As an example, the code below shows how to instantiate a scalar and a vector field given a 2D constant-velocity problem, using a grid of 24x24 points, Courant numbers of -0.5 and -0.25 in "x" and "y" directions, respectively, with periodic boundary conditions and with an initial Gaussian signal in the scalar field (settings as in Fig. 5 in Arabas et al. 2014):
Julia code (click to expand)
ScalarField = pyimport("PyMPDATA").ScalarField
VectorField = pyimport("PyMPDATA").VectorField
Periodic = pyimport("PyMPDATA.boundary_conditions").Periodic
nx, ny = 24, 24
Cx, Cy = -.5, -.25
idx = CartesianIndices((nx, ny))
halo = options.n_halo
advectee = ScalarField(
data=exp.(
-(getindex.(idx, 1) .- .5 .- nx/2).^2 / (2*(nx/10)^2)
-(getindex.(idx, 2) .- .5 .- ny/2).^2 / (2*(ny/10)^2)
),
halo=halo,
boundary_conditions=(Periodic(), Periodic())
)
advector = VectorField(
data=(fill(Cx, (nx+1, ny)), fill(Cy, (nx, ny+1))),
halo=halo,
boundary_conditions=(Periodic(), Periodic())
)
Matlab code (click to expand)
ScalarField = py.importlib.import_module('PyMPDATA').ScalarField;
VectorField = py.importlib.import_module('PyMPDATA').VectorField;
Periodic = py.importlib.import_module('PyMPDATA.boundary_conditions').Periodic;
nx = int32(24);
ny = int32(24);
Cx = -.5;
Cy = -.25;
[xi, yi] = meshgrid(double(0:1:nx-1), double(0:1:ny-1));
halo = options.n_halo;
advectee = ScalarField(pyargs(...
'data', py.numpy.array(exp( ...
-(xi+.5-double(nx)/2).^2 / (2*(double(nx)/10)^2) ...
-(yi+.5-double(ny)/2).^2 / (2*(double(ny)/10)^2) ...
)), ...
'halo', halo, ...
'boundary_conditions', py.tuple({Periodic(), Periodic()}) ...
));
advector = VectorField(pyargs(...
'data', py.tuple({ ...
Cx * py.numpy.ones(int32([nx+1 ny])), ...
Cy * py.numpy.ones(int32([nx ny+1])) ...
}), ...
'halo', halo, ...
'boundary_conditions', py.tuple({Periodic(), Periodic()}) ...
));
Python code (click to expand)

> _SUPPLIED INFORMATION_
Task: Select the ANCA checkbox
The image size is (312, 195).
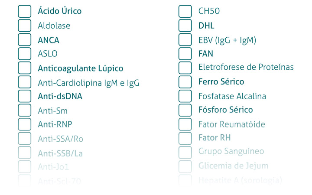Action: pyautogui.click(x=24, y=39)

> _REQUIREMENTS_
1 – List the programming languages that have labeled code sections in the PyMPDATA excerpt.
2 – In the PyMPDATA excerpt, what is the Courant number in the "y" direction?
3 – Please output the portion of the PyMPDATA excerpt that opens with the words containing "As an example, the" and closes with "Julia code (click to expand)".

> _IN RESPONSE_
1 – Julia, Matlab, Python

2 – -0.25

3 –
As an example, the code below shows how to instantiate a scalar and a vector field given a 2D constant-velocity problem, using a grid of 24x24 points, Courant numbers of -0.5 and -0.25 in "x" and "y" directions, respectively, with periodic boundary conditions and with an initial Gaussian signal in the scalar field (settings as in Fig. 5 in Arabas et al. 2014):
Julia code (click to expand)